Opening the Black Box: Interpretable LLMs via Semantic Resonance Architecture (arxiv.org)

🤖 AI Summary
Researchers introduced the Semantic Resonance Architecture (SRA), an interpretable Mixture-of-Experts (MoE) design that replaces opaque learned gates with a Chamber of Semantic Resonance (CSR) that routes tokens by cosine similarity to trainable "semantic anchors." To encourage diverse, distinct expert roles, they add a Dispersion Loss that pushes anchors toward orthogonality. SRA was evaluated on WikiText-103 and, under a matched active-parameter constraint (29.0M), achieved a validation perplexity of 13.41—better than a dense baseline (14.13) and a standard MoE (13.53).

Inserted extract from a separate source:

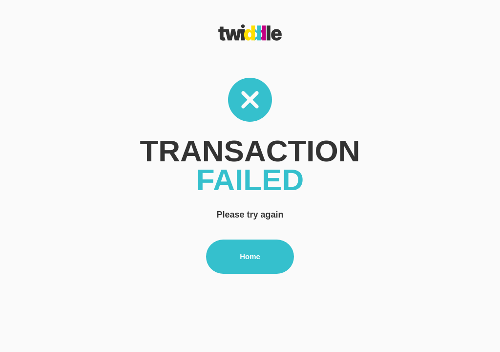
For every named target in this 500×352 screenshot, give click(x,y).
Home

Crucially, SRA dramatically reduces dead experts (1.0% vs 14.8%) and yields semantically coherent expert specializations, unlike the noisy patterns typical of standard MoEs. This work is significant because it demonstrates a practical path to making sparse, efficient LLMs more transparent and controllable without sacrificing performance. By using similarity-based routing tied to human-interpretable anchors, SRA enables clearer attribution of token routing and expert responsibilities—helpful for debugging, auditing, and targeted fine-tuning. The Dispersion Loss and anchor design also improve utilization and stability, suggesting semantic routing could become a standard tool for building modular, inspectable language models that retain MoE efficiency while offering better diagnostics and governance.